Router Bombarding Pi Hole with Requests!

Hello

I'm new to OpenWRT and I'm not sure how to solve this.

I have noticed that my OpenWRT router is repeating the DNS requests of other PCs and phones to Pi Hole. Looking at the Pi Hole query log, the router sometimes makes the same request 20 times in the same millisecond. The router therefore gets rate-limited few times a day though I have increased the limit to 20,000 requests per minute. The devices initially makes the requests to Pi Hole and then the router repeats it many times. Now my blocked percentage is 2% while it was around 45% before (5M+ domains on adlist)

Here is my setup:

  • Pi Hole runs as docker container on a raspberry pi
  • Pi Hole runs with default settings and there is no conditional forwarding.
  • Router handles DHCP and DHPC points to Raspberry Pi as DNS
  • All devices have static leases on router

Here is my OpenWRT config /etc/config/dhcp :

config dnsmasq
	option domainneeded '1'
	option localise_queries '1'
	option rebind_protection '1'
	option rebind_localhost '1'
	option local '/lan/'
	option domain 'lan'
	option expandhosts '1'
	option authoritative '1'
	option readethers '1'
	option leasefile '/tmp/dhcp.leases'
	option resolvfile '/tmp/resolv.conf.d/resolv.conf.auto'
	option localservice '1'
	option ednspacket_max '1232'
	option strictorder '1'

config dhcp 'lan'
	option interface 'lan'
	option start '100'
	option limit '150'
	option leasetime '5m'
	option dhcpv4 'server'
	list dhcp_option '6,192.168.100.50'
	list ra_flags 'none'

config dhcp 'wan'
	option interface 'wan'
	option ignore '1'
	option start '100'
	option limit '150'
	option leasetime '12h'
	list ra_flags 'none'

config odhcpd 'odhcpd'
	option maindhcp '0'
	option leasefile '/tmp/hosts/odhcpd'
	option leasetrigger '/usr/sbin/odhcpd-update'
	option loglevel '4'

config host
	option name 'DEVICE 1'
	option dns '1'
	option mac 'MAC ADDRESS'
	option ip '192.168.100.10'

All other devices are configured as Device 1 above.

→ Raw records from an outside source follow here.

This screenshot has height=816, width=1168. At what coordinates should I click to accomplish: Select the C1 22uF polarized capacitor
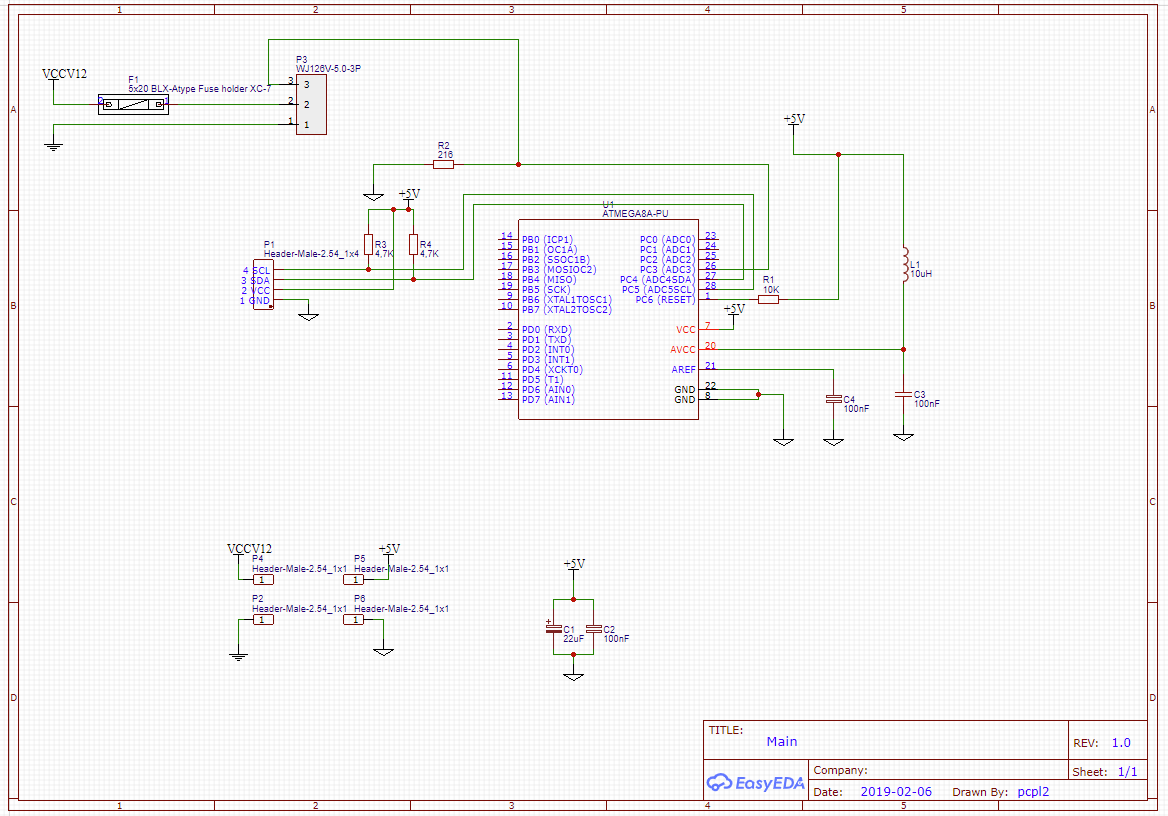click(x=552, y=629)
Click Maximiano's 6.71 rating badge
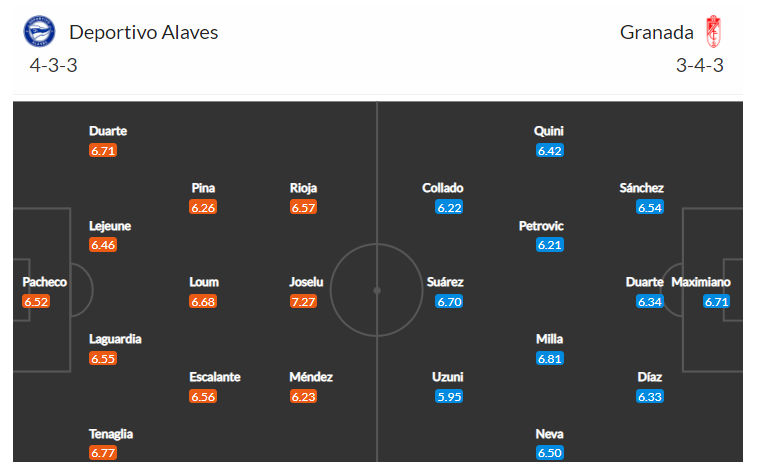This screenshot has width=763, height=468. [716, 302]
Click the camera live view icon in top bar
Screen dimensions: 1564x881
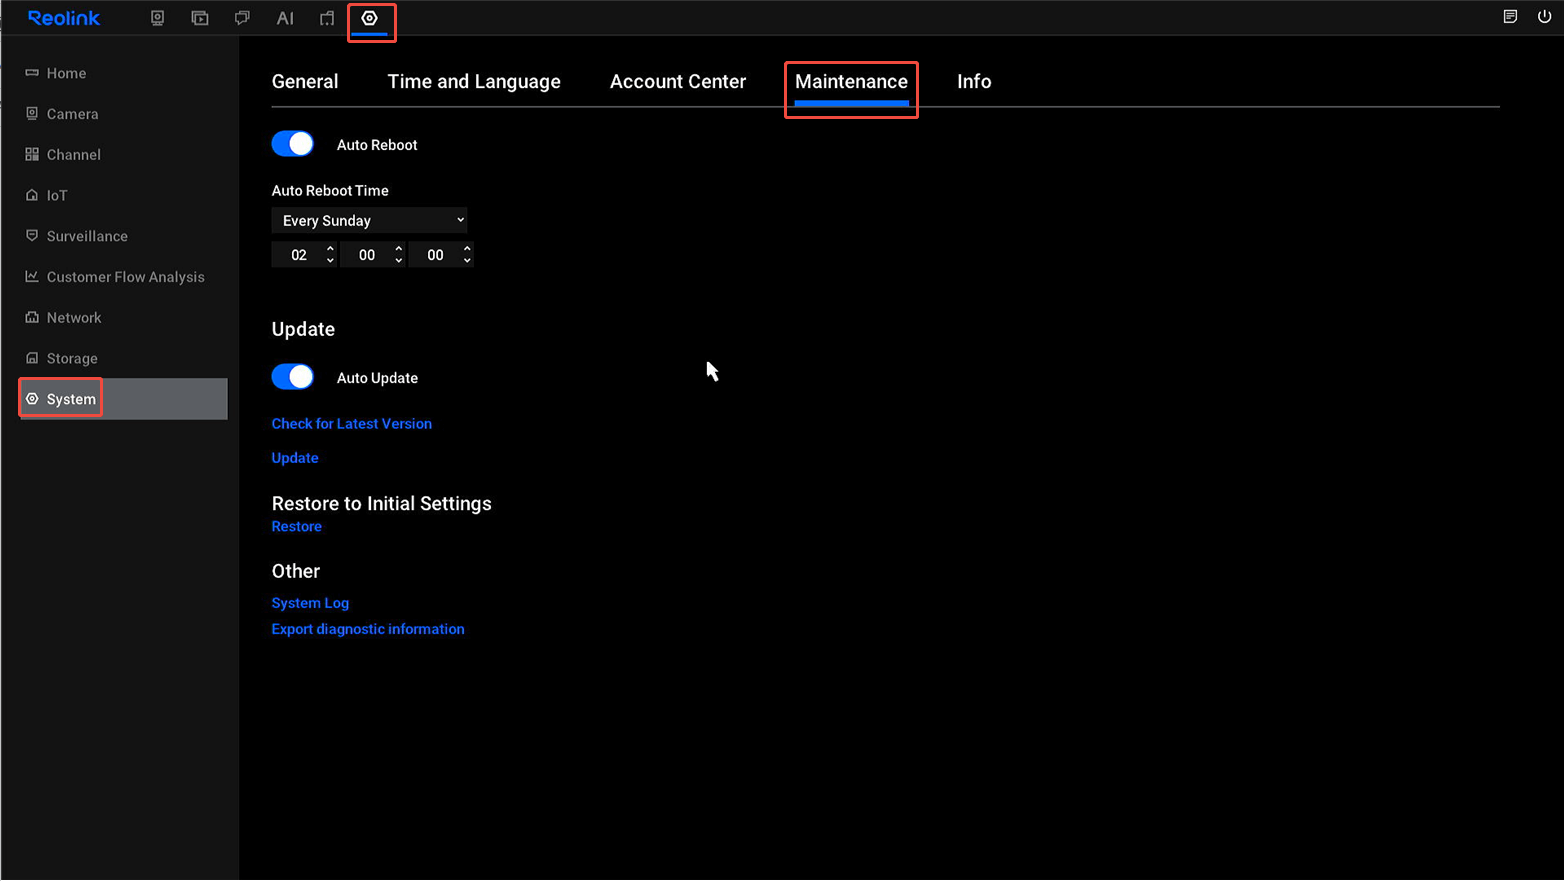[x=157, y=18]
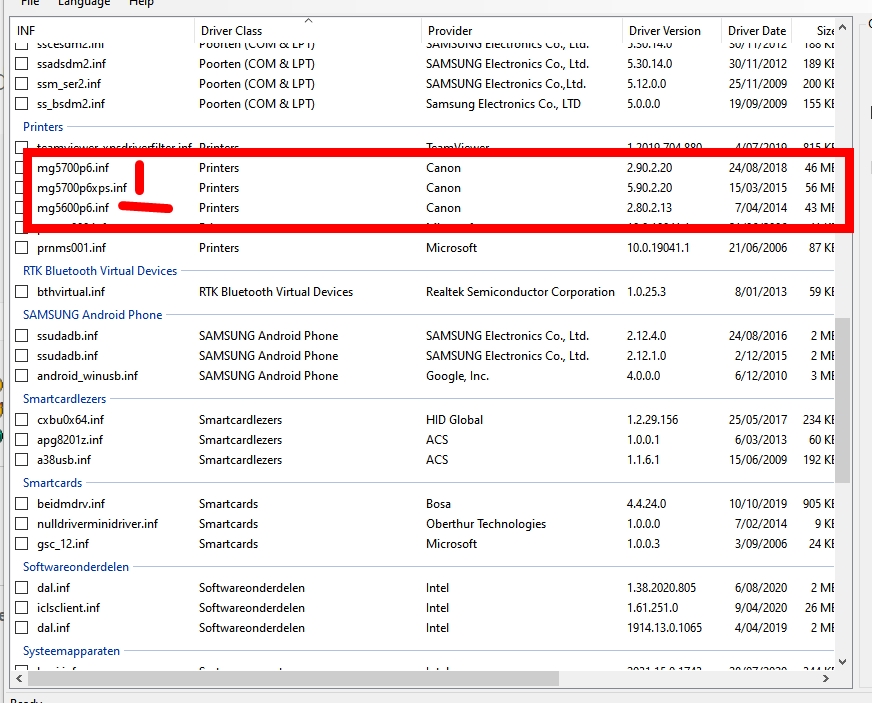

Would appreciate any help.

Thanks!

I believe the most important question is which are the DNS server configured in the Pi Hole and also do you have any local name resolution in the pihole (conditional forwarding)? Also did you disable reverse lookups?

I think we would need to see the log from the router and the pihole for the respective time of such requests.
You might also want to run tcpdump to check if the Router receives DNS requests at the given time.

If you have rules catching all outgoing dns requests, and redirecting them to the pi, I hope you've made an exception rule for the pi....

It seems at some point in the past I have added the Pi's IP address in the WAN DNS. I think I wanted to ensure that the router itself uses the PI for DNS. I was always under the impression that I removed it as It was only for tests.

Once I removed the IP of the PI, everything is normal now.

That said, only recently I started seeing this behavior of huge amounts of requests by the router while I've added the PI in the WAN DNS so many months ago. I wonder if recent Pi Hole updates contributed to this effect.

In all cases, this is solved for now. Thanks for all the replies.

This topic was automatically closed 10 days after the last reply. New replies are no longer allowed.